Chez les mammifères, la ménopause reste un phénomène un peu mystérieux. Elle n’a été observée que chez certains cétacés dont l’orque, et des Primates, en particulier notre espèce.
L’arrêt de la menstruation se produit chez la femme entre 40 et 50 ans, en regard d’une longévité médiane de plus de 75 ans. Quel est l’avantage sélectif pour l’espèce de cette stérilité précoce ?
Le bon sens populaire nous rappelle que les grands-mères détiennent bien des secrets : l’art de faire des confitures et tricoter des vêtements chauds, soigner les plaies et bosses de leurs petits enfants, les conseiller mieux que leurs parents dans leurs premières amours et toute autre embuche qui nous guette à l’orée de la vie. Mais dictons et proverbes ne valent pas science. Alors, voici presqu’un demi siècle, un très perspicace anthropologue anglo-saxon a fait le lien entre cette compassion naturelle trans-génération et la durée de reproduction limitée de nos compagnes qui au de là de 40 à 50 ans ne peuvent plus donner la vie. En 1957 George Christopher Williams (1926-2010), biologiste de l’évolution, a proposé the « grand mother hypothesis » : la ménopause a-t-il énoncé libère nos compagnes dans le dernier tiers de leur vie pour mieux assister leurs filles dans l’élevage de leur nichée. Ainsi ces dernières peuvent se consacrer à d’autres tâches, et même avoir plus d’enfants. Cet avantage sélectif fut par lui nommé : « the grand mother effect ». Cette assistance à l’élevage a pour effet direct la survie de plus d’enfants pour une mère, parce qu’ils restent protégés lorsqu’elle s’absente, en particulier à l’abri de la gourmandise insatiable des mâles, qu’ils appartiennent ou non à la tribu. Et puis, libérées de la charge de l’élevage, elles peuvent envisager d’à nouveau procréer.

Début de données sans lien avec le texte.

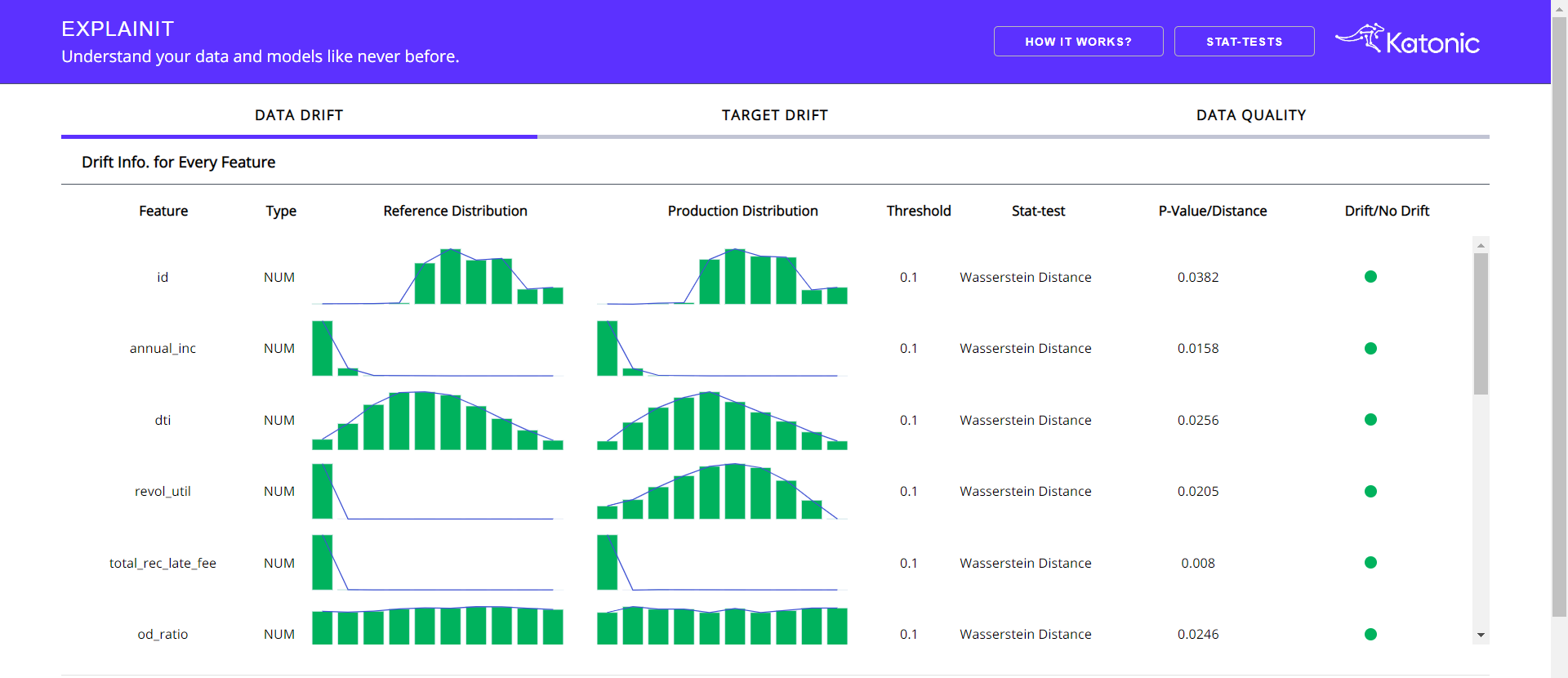Click the feature table scrollbar thumb
Image resolution: width=1568 pixels, height=678 pixels.
(x=1481, y=323)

Empruntant ces brisées jusqu’à considérer plus que vraisemblable l’hypothèse, d’autres anthropologues se sont saisis du problème afin de situer dans l’histoire de l’Humanité l’adoption de cette stratégie. Ils concluent que le boom démographique de notre espèce, dont les effectifs s’accroissent de façon significative dès les débuts du plus récent réchauffement climatique, en est la conséquence la plus visible. L’assistance à l’élevage assurée par les grands-mères s’est alors généralisée chez les peuples chasseurs-cueilleurs, ce qui a permis l’essor démographique des Homo sapiens.
On peut ou non partager ce point de vue. Mais on doit ajouter que par comparaison, tous les Primates n’ont pas connu le même succès numérique : la ménopause affecte les femelles de 16 autres espèces de grands singes. Pour autant leurs effectifs en comparaison de ceux d’Homo sapiens font plutôt riquiqui. Il est vrai qu’aucun d’entre eux n’a inventé l’eau chaude.
Il me semble que le grand mystère de la ménopause se situe à un autre niveau : pourquoi les femmes fabriquent près de 30 000 oocytes disponibles à la fécondation dès leur plus jeune âge, à la puberté, alors que seulement 400 d’entre eux seront mis sur le marché de la reproduction lors des trois ou quatre décennies où elle sont fertiles ?
Post scriptum : ce billet arrive un peu tard, je le reconnais : la fête des Grands-Mères a été célébrée dans notre pays le 1er mars dernier.
(1) Lauren J.N. Brent, Daniel W. Franks, Michael A. Cant, Darren P. Croft. 2015. Ecological Knowledge, Leadership, and the Evolution of Menopause in Killer Whales. Current Biology 25, 1–5, March 16.